PowerVM

 View Only

PowerVM Performance Monitoring - Tips and Tricks for Grafana

By Michal Wiktorek posted 14 days ago

  

Introduction

In this article, I would like to share my tips for using Grafana for monitoring IBM Power platform statistics.

I rely on using Grafana with the InfluxDB Data Source, which is powered by the nextract_plus scripts by Nigel Griffiths. However, the tips included may also be useful in other cases.

If you are interested in monitoring the performance statistics of the Power platform, I highly recommend familiarizing yourself with "Nextract Plus", as the tool offers powerful capabilities at minimal costs. More about this, as well as on installing InfluxDB, preparing the platform, and adding a Data Source to Grafana can be found on the website: https://www.ibm.com/support/pages/nextract-plus-hmc-rest-api-performance-statistics

It's also worth mentioning another great tool by Nigel Griffiths, nimon, which can also send statistics directly to the InfluxDB database, but from the AIX/Linux operating system level. If you know and like the NMON tool, you will be delighted with the ability to present data in Grafana. https://www.ibm.com/support/pages/njmon-intro-and-update

NOTE: ALL DATA SHOWN IN THE ARTICLE ARE FICTIONAL AND DO NOT COME FROM ANY REAL IT ENVIRONMENT

The intention of this article is to help you in creating your own dashboards tailored to your needs. I do not rely on pre-made dashboards available on the Grafana website.
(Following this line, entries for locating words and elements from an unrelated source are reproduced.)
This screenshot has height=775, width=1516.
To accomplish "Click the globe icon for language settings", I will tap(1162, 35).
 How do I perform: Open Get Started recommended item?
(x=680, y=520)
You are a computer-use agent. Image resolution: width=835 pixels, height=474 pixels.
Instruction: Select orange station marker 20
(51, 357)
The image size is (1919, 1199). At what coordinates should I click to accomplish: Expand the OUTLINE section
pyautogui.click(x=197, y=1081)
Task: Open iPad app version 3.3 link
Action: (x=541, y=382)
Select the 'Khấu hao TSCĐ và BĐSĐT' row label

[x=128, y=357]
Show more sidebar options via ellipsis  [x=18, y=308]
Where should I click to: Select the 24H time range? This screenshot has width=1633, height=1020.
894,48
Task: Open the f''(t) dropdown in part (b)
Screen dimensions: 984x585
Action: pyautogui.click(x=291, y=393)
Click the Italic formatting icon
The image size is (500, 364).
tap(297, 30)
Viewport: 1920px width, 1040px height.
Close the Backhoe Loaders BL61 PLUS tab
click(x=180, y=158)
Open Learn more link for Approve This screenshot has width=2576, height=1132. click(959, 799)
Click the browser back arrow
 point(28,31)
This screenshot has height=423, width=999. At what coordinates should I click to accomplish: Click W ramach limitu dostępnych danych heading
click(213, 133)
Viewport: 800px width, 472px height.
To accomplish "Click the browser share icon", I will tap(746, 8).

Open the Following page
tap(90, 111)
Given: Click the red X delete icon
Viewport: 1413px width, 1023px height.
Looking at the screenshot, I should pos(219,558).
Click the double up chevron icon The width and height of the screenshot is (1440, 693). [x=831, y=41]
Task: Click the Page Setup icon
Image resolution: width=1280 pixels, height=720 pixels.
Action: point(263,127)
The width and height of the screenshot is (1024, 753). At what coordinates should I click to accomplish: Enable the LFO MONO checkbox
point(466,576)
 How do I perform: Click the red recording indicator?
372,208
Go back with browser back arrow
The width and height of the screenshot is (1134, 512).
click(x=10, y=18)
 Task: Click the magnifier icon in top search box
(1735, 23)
Filtering machines and LPARs by type and location

In a large IT environment, where there are many physical servers of various types and in different data centers, using filtering with variables is very useful. I spent some time and effort figuring out a sensible way to filter LPARs and machines, so I'd like to share that with you. I think using such filtering with dashboards can greatly facilitate your daily work.

To illustrate how to set up a filter for servers and LPARs, I'll provide an example of a fictional environment. These names will be used in subsequent examples for variables in Grafana.

For example, let's assume that your Power platform consists of various servers, of different types, located in different Data Centers, divided into production and testing environments.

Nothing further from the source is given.